Sunday, May 16, 2010

What's Hard to Call?

It looks like heterozygous base pairs are harder for 23andMe (or its Illumina chip) to call than homozygous base pairs.

I tested with 23andMe twice.  Of the autosomal SNPs that were no-calls on one of my tests but were genotyped on the other test, about half were heterozygous and about half were homozygous.

This is in contrast to the fact that about 68% of the autosomal SNPs overall were homozygous.

So my heterozygous SNPs were disproportionately represented among the no-calls.

Call Me Sometime

When you test with 23andMe, there are always some no-calls: locations at which the genotyping chip wasn't able to get a good reading, so no result is reported.

I tested twice with 23andMe. The first time I tested, there were 2607 no-calls, and the second time there were 3260 no-calls.

But these generally weren't the same SNPs. Most of the time, a no-call on one test was resolved by the other test. Only 459 SNPs were no-calls both times.

Merging the results from the two tests actually gives 544 no-calls, since I have to add as new no-calls the 85 SNPs that were reported differently on the two tests.

There are 578,320 SNPs that 23andMe reports on. So merging the two tests brings the no-call rate from 0.45% and 0.56% individually all the way down to 0.094% for the combo data.

By the way, it's possible that some of the 459 repeated no-calls don't represent inadequacies in the test at all but instead indicate microdeletions—short fragments of DNA that most people have but that are missing in my genome. (For the autosomes, this would require my having inherited a microdeletion from both parents, which seems unlikely.)

Saturday, May 15, 2010

My Spitting Image: 23andMe error rate

The company 23andMe offers a DNA testing service. Send them a sample of your spit, and they'll test your DNA at nearly 600,000 nucleotide locations.

These locations are among the single-nucleotide polymorphisms, or SNPs, the spots in human DNA which are known to differ frequently among individuals — unlike the vast majority of our genetic code which is identical among all humans.

I've been curious what the 23andMe error rate is. So I took advantage of their DNA Day offer to test a second time.

The new results from 23andMe just came in (amazingly fast -- only 10 days after their receipt of my spit kit, even though they said it would take 6-8 weeks).

Comparing the raw data, 85 SNPs were called differently by 23andMe in the two tests.

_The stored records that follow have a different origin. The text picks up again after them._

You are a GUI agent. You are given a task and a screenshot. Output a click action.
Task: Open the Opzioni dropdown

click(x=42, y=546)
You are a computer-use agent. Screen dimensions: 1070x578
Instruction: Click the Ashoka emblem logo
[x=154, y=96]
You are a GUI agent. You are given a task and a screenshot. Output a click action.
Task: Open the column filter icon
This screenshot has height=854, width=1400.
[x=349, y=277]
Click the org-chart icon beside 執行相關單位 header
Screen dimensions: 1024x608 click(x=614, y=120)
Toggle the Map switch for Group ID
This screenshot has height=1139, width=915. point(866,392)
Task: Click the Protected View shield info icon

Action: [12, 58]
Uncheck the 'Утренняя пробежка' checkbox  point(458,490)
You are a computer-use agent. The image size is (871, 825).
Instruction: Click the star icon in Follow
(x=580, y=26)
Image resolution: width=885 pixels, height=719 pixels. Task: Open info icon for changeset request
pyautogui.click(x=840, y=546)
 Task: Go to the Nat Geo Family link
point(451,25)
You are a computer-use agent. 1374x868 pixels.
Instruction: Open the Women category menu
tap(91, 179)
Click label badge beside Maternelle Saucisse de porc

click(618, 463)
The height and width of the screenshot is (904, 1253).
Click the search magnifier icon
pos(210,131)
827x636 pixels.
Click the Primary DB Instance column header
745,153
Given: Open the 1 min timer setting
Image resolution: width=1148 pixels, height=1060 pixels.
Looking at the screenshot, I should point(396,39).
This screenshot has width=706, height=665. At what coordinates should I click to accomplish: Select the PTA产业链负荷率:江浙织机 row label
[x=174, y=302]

Of these 85 SNPs, 73 were called as homozygous one time and heterozygous the other time. The remaining 12 were homozygous but opposite on the two occasions. (None of the differences were on the X, Y, or mitochondrial unpaired locations.)

This suggests a 23andMe error rate of 0.0074%, based on calls that differed on the two occasions.

The actual error rate is presumably somewhat higher than this, since some of the SNPs that were called one time but were no-calls the other time may also be incorrect, but I have no way of identifying those. It's also possible that there are a few systematic errors, which would be wrong nearly every time.

I also have Family Finder results from Family Tree DNA; they have some SNPs in common with 23andMe. The two companies use different chips: 23andMe uses an Illumina chip, and FTDNA went with Affymetrix.

On the SNPs that 23andMe disagreed on and that Family Finder also covered, FTDNA always agreed with one or the other of the 23andMe results. (It was conceivable that all three results would sometimes be different, with one heterozygous genotype and two opposite homozygous genotypes, but that didn't happen at all in my data.)

All the above data excludes no-calls. I'll put something up on those in a separate post. By the way, in case anyone who uses 23andMe is wondering, my alter ego shows up as my identical twin in Relative Finder!